I happened to catch half an episode of a British show called Supersize vs Superskinny. In it, two people at opposite ends of the typical weight continuum swap diets for a period of time. Then, the heavier person gets to travel to the United States to visit someone even heavier than they are. The examples I saw were barely mobile because of their extreme obesity with other compounding, related complications like Charcot feet due to diabetes. After these emotional visits, the heavy British person returned with the determination to change their eating habits to avoid ending up like their new American acquaintances.
I wonder how much more money is poured into the development, production and marketing of the new obesity and diabetes drugs like Ozempic, Mounjaro and Wegovy compared to how much is spent on promotion of healthy eating habits. And, of course, also consider how much is spent on production and marketing of unhealthy foods in this country.
The path of least resistance for many Americans is to eat what is promoted, convenient and often less expensive than really healthy foods. It’s almost as if there exists a great conspiracy between the food industry and the pharmaceutical industry where one branch makes people sick and the other treats or counteracts the symptoms that are triggered by unhealthy types or quantities of food. And both are big, very big, businesses.
We don’t have a robust public health system in this country. The voices advocating reasonable portion sizes and healthful food choices are drowning in the barrage of marketing from the processed foods vendors.
Making healthy dietary and lifestyle choices is a true virtue in today’s America. It’s not like everybody is doing it, so you may feel like you are blazing your own path. It takes effort and requires both learning and discernment.
This dyad of “industries” where one is making people sick and the other is treating them is possibly an unstoppable symbiosis. But that doesn’t mean we can’t help those who really want to achieve better health naturally do so.

◆ Extracted records ◆
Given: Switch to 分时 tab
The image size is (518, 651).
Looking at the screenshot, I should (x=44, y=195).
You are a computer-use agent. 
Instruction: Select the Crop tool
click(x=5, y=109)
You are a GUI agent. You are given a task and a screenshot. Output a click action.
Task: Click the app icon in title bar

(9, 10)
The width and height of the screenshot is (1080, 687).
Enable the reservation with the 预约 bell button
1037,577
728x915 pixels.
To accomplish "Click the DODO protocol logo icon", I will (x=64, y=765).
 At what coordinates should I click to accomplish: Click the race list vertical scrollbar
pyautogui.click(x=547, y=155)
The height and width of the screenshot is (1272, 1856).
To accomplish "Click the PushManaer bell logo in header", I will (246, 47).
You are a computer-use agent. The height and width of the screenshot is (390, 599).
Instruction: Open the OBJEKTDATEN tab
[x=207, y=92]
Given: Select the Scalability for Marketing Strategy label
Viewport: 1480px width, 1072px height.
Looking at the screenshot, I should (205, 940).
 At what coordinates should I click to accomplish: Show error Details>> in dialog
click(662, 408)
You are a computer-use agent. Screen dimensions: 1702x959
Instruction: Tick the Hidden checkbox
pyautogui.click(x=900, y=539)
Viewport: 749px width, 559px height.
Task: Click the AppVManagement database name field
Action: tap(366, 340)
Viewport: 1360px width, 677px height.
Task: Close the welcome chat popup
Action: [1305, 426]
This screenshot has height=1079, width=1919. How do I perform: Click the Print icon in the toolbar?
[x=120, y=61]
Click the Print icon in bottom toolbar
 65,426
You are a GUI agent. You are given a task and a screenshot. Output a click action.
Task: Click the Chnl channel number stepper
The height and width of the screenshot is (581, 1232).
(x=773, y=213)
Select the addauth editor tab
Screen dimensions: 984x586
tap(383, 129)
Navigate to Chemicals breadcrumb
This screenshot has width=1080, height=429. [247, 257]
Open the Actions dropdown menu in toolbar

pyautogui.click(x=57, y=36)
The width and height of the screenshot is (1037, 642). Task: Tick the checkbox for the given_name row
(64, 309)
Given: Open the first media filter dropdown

◆ Work task ◆
Please transcribe, word for word, the part of the essay on obesity and the food industry that opens with the words containing "Making healthy dietary" and closes with "learning and discernment.".

◆ Written reply ◆
Making healthy dietary and lifestyle choices is a true virtue in today’s America. It’s not like everybody is doing it, so you may feel like you are blazing your own path. It takes effort and requires both learning and discernment.